I militari del Comando provinciale di Catanzaro, unitamente al Servizio Centrale Investigazione Criminalità organizzata (Scico) della Guardia di Finanza, stanno dando esecuzione all’ordinanza di applicazione di misure cautelari personali e al sequestro preventivo, emessi dal Gip del Tribunale di Catanzaro. Le indagini avrebbero svelato come il sodalizio abbia, tramite imprese fittiziamente intestate a prestanome, favorito esponenti di 'ndrangheta di Melicucco e della 'ndrina La Rosa di Tropea in seno a procedure esecutive nonché commesso turbative di aste immobiliari e frodi nel settore della Pac.

Gli indagati

Il provvedimento riguarda cinque soggetti, indagati – sotto il coordinamento della Procura Distrettuale della Repubblica di Catanzaro – a vario titolo per aver organizzato, promosso e diretto un’associazione per delinquere finalizzata a: turbata libertà degli incanti; trasferimento fraudolento di valori; riciclaggio; autoriciclaggio; reimpiego di denaro di provenienza illecita; truffe aggravate in materia di Politica Agricola Comune (Pac), finalizzate all’ottenimento di contributi pubblici a fondo perduto. Sono inoltre in corso numerose perquisizioni locali.

Le indagini

Gli articolati e complessi approfondimenti investigativi, eseguiti dagli specialisti del Nucleo di Polizia Economico-Finanziaria/Gico di Catanzaro e dello Scico della Guardia di Finanza, hanno consentito di ricostruire l’attività del sodalizio criminale. Secondo gli investigatori, il gruppo, oltre a operare per realizzare profitti propri attraverso numerose società di persone e di capitali operanti principalmente nei settori immobiliare e agricolo, intestate fittiziamente a coniugi, compagne, persone di fiducia e prestanome, si sarebbe attivato anche nell’ambito di procedure esecutive e fallimentari per favorire soggetti di notevole spessore criminale.

L’attività investigativa ha inoltre fatto emergere l’esistenza di numerose società, direttamente o indirettamente riconducibili ai promotori del sodalizio, ritenute dedite alla commissione di una serie indeterminata di delitti di turbata libertà degli incanti nel settore immobiliare e delle aste.

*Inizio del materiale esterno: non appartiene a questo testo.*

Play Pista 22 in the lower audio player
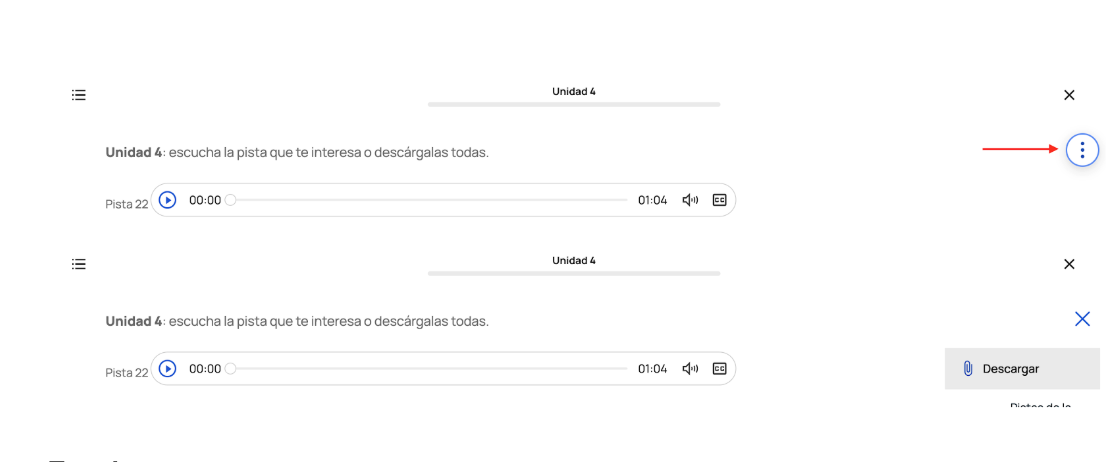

Parallelamente, sarebbero stati individuati diversi soggetti formalmente qualificati come imprenditori agricoli, ma ritenuti intestatari fittizi di aziende e società agricole utilizzate per partecipare sistematicamente a bandi pubblici nel settore dell’agricoltura al fine di ottenere contributi pubblici a fondo perduto.

Le misure cautelari

Con l’ordinanza, il Gip del Tribunale di Catanzaro ha disposto: custodia cautelare in carcere per due persone originarie delle province di Reggio Calabria e Vibo Valentia, ovvero Carmelo Costa e Alessandro La rosa nei cui confronti è stata riconosciuta anche l’aggravante del metodo mafioso; arresti domiciliari per tre soggetti del Catanzarese, tra cui gli imprenditori Danilo Abramo e Roberto Mercurio e l’avvocato Gennaro Pierino Mellea.

I sequestri

Il provvedimento dispone inoltre:

il sequestro preventivo, finalizzato anche alla confisca per equivalente, di somme di denaro per un valore complessivo di circa 2,5 milioni di euro, nelle province di Catanzaro, Reggio Calabria, Crotone e Arezzo;

il sequestro preventivo di 15 persone giuridiche, operanti nel settore agricolo nella provincia di Catanzaro, per un valore stimato di circa 1,6 milioni di euro;

il sequestro preventivo di 398 immobili tra fabbricati e terreni, situati nelle province di Catanzaro, Reggio Calabria e Pisa, per un valore stimato di circa 32,6 milioni di euro.